Gretchen Milliman had taken her step daughter to the doctor many times before, and this was the first time she had been denied care. The nurses at Allegiance Express Care in Jackson recommended that she take her stepdaughter to the emergency room if she needed treatment urgently.

"It bothered me because it said stepparents aren't allowed to bring in there. Well, there's so many circumstances where the stepparents have to bring in their step kid, and I've been the stepmom for ten years."

But the nurses at Allegiance Express Care weren't being mean. They were following the law. Under Michigan law stepparents cannot decide when their step child needs medical treatment.

"A step parent it's my significant other's child. Therefore, I don't have those rights. I'm doing a favor really for the biological parent," said Brian Morley, attorney at Fraser Trebilcock law firm.

A representative for Allegiance Hospital told me that the child could have been seen at Allegiance Express Care if her father had filled out a form, available on their website, or provided another form of written consent.

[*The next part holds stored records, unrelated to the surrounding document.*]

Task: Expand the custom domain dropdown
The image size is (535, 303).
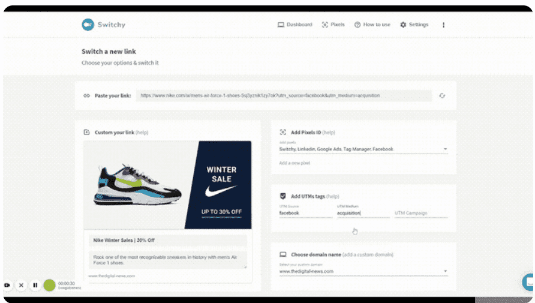Action: pyautogui.click(x=445, y=271)
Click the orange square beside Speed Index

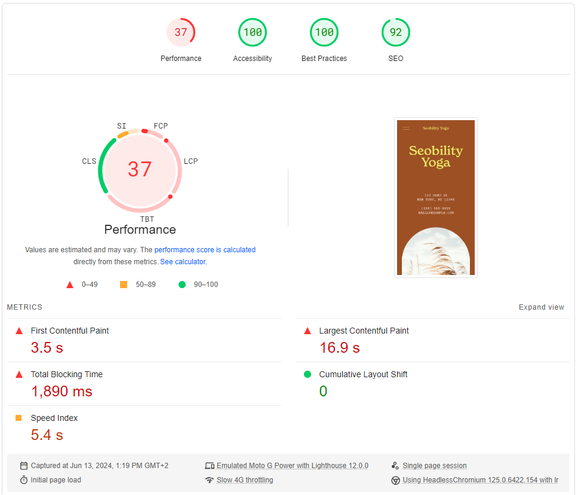19,417
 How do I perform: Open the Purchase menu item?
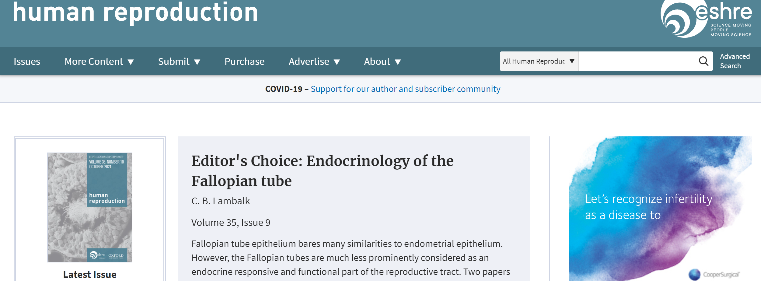tap(244, 61)
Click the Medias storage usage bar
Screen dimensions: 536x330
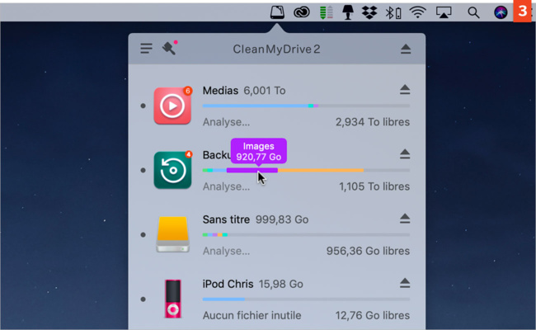click(306, 106)
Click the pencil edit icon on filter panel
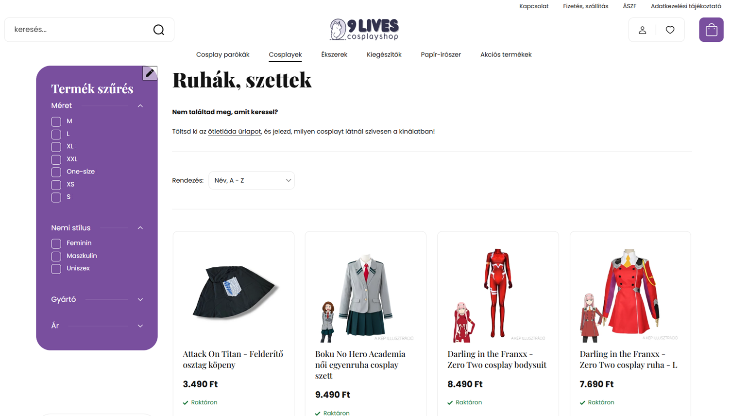Image resolution: width=731 pixels, height=416 pixels. coord(150,73)
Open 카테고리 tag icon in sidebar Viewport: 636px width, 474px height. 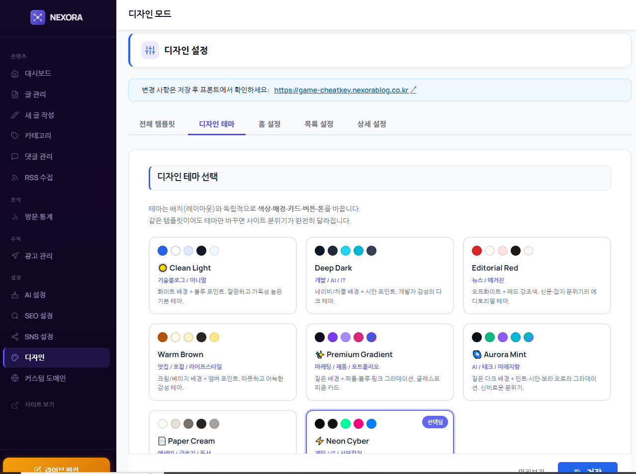pos(15,136)
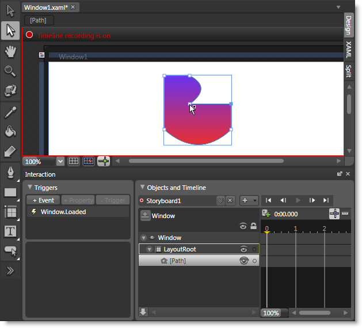362x328 pixels.
Task: Open the artboard zoom 100% dropdown
Action: (60, 162)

But because Milliman did not have that, she took her step daughter to the emergency room.

"I said the same thing. They took all of her information. We registered. We went and sat. We were at Foote Hospital (Allegiance) for five hours," said Milliman.

That five hour hospital visit was inconvenient, but Allegiance treated Millman's step daughter at the ER because no one can be denied emergency care.

"I'm sure exceptions can be made in emergency situations. Your step son gets hit by a car. You're not going to wait until your husband or wife gets home. You're going to take them to the hospital," said Morley.

Milliman was offended and inconvenienced by the hospital's protocol.

"It's not right," she said.

But as a stepparent, her rights are simply limited.

"A stepparent is, in my opinion, a created term. I don't believe in my opinion it gives you any real legal rights," said Morley.